Copió en un disquete los resultados del FBI y luego salió de Internet. Extrajo el disquete del ordenador y cogió un bolígrafo. Reflexionó unos segundos y luego escribió en la etiqueta COMPRAS.LST. Posiblemente sería una precaución innecesaria, pero la hizo sentirse mejor.

Dejó caer el disquete en la caja donde guardaba sus archivos de seguridad y salió del despacho.

El día empezaba a caldearse. Mientras cruzaba el campus se preguntó qué quería obtener de la entrevista con Obell. Su único objetivo era que le permitiesen continuar con la investigación. Necesitaba mostrarse dura y dejar bien claro que no iba a permitir que la avasallaran; pero lo ideal sería que se calmaran los ánimos, se apaciguara la irritación de las autoridades universitarias y el conflicto perdiera virulencia.

Se alegró de haberse puesto el traje negro, aunque por culpa de él estuviera sudando: le proporcionaba un aspecto más serio y maduro, además de infundirle autoridad. Sus altos tacones repicaron contra las losas al acercarse a Hillside Hall. La introdujeron directamente en el rebosante despacho del presidente.

Berrington Jones estaba sentado allí, con un ejemplar del New York Times en la mano. Jeannie le sonrió, complacida de contar con un aliado. Berrington le correspondió con una glacial inclinación de cabeza.

– Buenos días, Jeannie -dijo.

Maurice Obell ocupaba su sillón rodante, al otro lado de su enorme mesa. Con los modales bruscos de costumbre, declaró:

– Sencillamente, esta universidad no puede tolerar esto, doctora Ferrami.

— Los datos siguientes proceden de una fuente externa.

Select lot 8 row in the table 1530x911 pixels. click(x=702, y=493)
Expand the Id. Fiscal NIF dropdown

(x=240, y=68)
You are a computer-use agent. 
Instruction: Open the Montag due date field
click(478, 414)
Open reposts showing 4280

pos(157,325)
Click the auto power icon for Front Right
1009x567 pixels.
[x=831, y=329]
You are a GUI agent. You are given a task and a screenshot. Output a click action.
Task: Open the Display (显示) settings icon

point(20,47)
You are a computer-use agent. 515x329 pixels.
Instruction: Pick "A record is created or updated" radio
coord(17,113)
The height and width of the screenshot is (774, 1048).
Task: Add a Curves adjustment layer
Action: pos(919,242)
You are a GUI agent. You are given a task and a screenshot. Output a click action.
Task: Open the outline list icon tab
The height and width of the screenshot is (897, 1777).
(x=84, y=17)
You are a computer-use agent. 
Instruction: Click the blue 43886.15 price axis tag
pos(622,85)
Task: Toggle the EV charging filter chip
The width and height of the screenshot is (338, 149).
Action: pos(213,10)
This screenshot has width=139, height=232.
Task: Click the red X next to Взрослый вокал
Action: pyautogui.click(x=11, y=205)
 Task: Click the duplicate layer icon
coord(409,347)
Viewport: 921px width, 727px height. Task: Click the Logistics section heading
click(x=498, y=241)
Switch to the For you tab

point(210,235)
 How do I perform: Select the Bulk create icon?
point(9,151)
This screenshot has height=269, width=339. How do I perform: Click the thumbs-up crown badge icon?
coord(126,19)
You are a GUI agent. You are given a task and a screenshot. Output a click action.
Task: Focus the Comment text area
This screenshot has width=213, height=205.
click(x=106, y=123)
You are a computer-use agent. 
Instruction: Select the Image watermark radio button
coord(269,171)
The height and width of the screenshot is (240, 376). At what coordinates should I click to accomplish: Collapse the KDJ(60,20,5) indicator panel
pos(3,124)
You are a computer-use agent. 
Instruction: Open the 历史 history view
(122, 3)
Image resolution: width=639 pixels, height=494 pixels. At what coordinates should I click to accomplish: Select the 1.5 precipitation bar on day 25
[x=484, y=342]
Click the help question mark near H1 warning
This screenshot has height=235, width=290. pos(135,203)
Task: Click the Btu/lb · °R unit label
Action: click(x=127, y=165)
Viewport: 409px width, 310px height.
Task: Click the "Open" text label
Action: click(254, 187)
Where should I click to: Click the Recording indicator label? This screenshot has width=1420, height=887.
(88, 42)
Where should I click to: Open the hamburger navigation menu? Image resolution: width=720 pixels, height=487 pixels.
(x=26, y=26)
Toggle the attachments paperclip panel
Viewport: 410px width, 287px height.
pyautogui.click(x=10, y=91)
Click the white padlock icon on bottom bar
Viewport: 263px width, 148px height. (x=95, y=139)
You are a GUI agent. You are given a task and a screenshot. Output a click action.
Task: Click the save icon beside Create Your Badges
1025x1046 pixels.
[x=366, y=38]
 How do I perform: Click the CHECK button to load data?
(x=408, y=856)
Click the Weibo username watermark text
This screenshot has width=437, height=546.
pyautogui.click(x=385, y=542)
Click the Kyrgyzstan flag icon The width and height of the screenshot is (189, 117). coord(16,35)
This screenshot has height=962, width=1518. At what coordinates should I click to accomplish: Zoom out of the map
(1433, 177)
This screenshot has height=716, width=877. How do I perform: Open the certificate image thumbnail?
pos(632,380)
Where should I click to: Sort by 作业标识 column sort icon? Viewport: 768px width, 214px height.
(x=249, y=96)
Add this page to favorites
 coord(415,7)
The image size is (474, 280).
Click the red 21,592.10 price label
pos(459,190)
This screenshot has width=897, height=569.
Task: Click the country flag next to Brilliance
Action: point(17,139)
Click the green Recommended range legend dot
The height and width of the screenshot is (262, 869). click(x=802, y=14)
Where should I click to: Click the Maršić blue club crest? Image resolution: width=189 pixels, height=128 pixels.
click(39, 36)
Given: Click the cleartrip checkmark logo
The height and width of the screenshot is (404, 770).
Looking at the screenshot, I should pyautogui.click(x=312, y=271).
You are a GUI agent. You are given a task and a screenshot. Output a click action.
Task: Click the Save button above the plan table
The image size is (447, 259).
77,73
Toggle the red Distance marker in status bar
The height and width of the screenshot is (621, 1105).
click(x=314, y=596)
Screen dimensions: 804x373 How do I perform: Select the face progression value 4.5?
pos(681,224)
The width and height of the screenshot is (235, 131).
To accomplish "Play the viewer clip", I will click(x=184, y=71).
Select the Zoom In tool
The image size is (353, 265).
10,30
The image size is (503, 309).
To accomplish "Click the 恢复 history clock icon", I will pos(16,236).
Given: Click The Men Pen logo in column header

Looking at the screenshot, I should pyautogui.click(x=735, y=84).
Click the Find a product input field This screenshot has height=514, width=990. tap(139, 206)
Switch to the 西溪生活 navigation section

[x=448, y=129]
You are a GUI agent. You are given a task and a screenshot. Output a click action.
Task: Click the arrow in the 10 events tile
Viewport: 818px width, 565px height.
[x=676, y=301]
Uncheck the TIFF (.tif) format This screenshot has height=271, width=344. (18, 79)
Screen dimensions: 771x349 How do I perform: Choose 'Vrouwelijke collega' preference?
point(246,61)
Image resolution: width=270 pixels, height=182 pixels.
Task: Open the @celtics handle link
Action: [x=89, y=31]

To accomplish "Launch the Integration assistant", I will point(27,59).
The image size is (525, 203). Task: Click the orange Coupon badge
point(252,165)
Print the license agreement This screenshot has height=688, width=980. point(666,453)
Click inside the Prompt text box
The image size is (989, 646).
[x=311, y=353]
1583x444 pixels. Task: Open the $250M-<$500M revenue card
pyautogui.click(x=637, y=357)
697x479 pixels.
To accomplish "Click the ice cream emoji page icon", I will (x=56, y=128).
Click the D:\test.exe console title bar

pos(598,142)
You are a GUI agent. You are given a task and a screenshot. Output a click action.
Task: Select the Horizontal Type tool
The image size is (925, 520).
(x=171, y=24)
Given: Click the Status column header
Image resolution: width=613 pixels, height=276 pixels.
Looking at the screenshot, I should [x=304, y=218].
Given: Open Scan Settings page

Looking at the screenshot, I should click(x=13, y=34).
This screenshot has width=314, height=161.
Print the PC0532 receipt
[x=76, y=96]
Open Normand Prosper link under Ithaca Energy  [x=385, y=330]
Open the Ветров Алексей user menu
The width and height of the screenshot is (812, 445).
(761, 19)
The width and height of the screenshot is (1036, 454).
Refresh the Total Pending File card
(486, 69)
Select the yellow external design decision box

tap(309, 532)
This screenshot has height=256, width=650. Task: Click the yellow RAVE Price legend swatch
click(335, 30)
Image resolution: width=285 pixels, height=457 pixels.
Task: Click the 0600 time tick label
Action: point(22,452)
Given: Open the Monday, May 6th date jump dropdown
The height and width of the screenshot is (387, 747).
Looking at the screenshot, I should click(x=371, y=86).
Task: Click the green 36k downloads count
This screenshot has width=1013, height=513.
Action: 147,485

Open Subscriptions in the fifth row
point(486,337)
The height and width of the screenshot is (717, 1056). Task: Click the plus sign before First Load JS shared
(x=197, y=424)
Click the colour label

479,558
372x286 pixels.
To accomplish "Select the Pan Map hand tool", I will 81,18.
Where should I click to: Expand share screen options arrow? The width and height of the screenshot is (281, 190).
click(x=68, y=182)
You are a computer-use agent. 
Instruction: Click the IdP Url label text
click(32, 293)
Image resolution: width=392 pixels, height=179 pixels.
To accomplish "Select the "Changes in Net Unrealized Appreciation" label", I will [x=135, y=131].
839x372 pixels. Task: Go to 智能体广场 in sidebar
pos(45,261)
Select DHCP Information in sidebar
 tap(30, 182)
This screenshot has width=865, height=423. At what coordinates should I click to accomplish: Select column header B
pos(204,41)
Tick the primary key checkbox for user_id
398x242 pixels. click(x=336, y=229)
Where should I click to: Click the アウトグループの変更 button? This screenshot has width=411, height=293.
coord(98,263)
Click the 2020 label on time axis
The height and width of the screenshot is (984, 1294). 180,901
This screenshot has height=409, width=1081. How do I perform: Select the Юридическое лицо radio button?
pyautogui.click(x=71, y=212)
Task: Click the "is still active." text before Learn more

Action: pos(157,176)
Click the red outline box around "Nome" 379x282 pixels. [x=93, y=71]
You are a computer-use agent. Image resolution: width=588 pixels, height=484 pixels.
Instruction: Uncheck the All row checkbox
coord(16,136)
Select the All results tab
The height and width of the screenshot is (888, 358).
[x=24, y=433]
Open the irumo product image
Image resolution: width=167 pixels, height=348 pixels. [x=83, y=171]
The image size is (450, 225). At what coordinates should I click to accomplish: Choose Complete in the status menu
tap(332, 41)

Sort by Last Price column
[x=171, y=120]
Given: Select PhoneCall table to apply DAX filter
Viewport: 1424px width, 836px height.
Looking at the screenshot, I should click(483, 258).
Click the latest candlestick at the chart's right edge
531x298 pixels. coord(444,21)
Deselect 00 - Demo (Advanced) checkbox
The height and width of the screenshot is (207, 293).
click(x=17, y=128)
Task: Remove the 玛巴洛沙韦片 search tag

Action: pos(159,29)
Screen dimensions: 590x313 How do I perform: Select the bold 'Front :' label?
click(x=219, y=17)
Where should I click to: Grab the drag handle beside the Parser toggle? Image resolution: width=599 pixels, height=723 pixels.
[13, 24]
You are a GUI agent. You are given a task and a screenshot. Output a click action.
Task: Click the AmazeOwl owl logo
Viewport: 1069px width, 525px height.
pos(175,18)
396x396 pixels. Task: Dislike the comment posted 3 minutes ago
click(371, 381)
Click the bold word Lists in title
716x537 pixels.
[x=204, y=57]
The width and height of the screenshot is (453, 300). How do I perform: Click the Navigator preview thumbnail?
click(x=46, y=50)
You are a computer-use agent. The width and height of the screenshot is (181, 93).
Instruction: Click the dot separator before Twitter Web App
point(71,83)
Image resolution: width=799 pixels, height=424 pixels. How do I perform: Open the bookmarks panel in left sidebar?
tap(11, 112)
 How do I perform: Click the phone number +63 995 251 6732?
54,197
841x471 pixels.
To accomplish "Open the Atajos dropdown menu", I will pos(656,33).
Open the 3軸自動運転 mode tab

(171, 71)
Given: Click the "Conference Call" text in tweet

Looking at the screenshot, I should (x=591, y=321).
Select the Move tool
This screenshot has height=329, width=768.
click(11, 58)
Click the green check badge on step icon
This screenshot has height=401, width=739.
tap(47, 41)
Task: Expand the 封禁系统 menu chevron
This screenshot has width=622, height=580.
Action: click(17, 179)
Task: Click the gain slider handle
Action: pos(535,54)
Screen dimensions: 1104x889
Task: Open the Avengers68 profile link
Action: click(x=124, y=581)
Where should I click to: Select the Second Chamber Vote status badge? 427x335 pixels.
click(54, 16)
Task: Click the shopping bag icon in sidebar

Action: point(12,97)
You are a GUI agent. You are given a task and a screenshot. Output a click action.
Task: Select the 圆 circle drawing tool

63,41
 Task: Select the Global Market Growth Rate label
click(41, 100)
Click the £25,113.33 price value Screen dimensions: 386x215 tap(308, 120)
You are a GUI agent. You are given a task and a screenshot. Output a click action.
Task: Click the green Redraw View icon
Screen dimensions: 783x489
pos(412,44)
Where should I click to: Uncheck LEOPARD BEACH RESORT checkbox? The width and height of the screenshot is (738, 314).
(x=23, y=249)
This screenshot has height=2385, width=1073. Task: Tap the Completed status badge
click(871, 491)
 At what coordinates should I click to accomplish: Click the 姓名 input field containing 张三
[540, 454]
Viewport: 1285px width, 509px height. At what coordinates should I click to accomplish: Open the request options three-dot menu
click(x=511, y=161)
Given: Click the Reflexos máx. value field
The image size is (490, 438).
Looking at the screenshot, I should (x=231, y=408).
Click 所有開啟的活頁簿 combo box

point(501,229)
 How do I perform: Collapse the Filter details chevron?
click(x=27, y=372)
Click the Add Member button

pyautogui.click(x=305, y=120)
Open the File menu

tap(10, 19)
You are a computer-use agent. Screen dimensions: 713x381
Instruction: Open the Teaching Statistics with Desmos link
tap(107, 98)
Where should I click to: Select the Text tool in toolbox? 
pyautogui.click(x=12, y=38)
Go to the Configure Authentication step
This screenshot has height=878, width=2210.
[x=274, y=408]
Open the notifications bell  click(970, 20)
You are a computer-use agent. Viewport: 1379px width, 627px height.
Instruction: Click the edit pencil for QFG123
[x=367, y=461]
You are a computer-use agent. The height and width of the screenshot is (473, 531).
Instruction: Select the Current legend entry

No la invitó a sentarse, pero Jeannie no había ido allí a la defensiva, predispuesta a aguantar varapalo alguno, de modo que eligió una silla, se acercó a ella, tomó asiento y cruzó las piernas.

– Es una lástima que hayan comunicado a la prensa que habían cancelado mi proyecto, antes de comprobar si tenían derecho legal a hacerlo -dijo con toda la frialdad que le fue posible reunir-. Por mi parte, estoy de acuerdo con usted en que se ha puesto en ridículo a la universidad.

Obell se encrespó.

– No he sido yo quien ha puesto a la universidad en ridículo.

Aquello era bastante subido de tono, decidió Jeannie; era el momento de decirle que ambos estaban en el mismo bando. Descruzó las piernas lentamente.

– Claro que no -convino-. Lo cierto es que ambos nos precipitamos un poco y la prensa se aprovechó de ello.

Intervino Berrington:

– El daño ya está hecho, ahora… ya no sirve de nada poner paños calientes.

– No estaba poniendo paños calientes -replicó Jeannie. Volvió la cara hacia Obell y le dedicó una sonrisa-. Sin embargo, creo que deberíamos dejar de pelearnos.

De nuevo fue Berrington quien le contestó: -Es demasiado tarde para eso.

– Estoy segura de que no -dijo Jeannie. Se extrañó de que Berrington hubiera dicho aquello. Tenía que desear la reconciliación; no era lógico que le interesase inflamar los ánimos. Mantuvo los ojos y la sonrisa sobre el presidente-. Somos personas razonables. Debemos ser capaces de encontrar una fórmula de compromiso que me permita a mí seguir con mi trabajo y a la universidad salvaguardar su dignidad.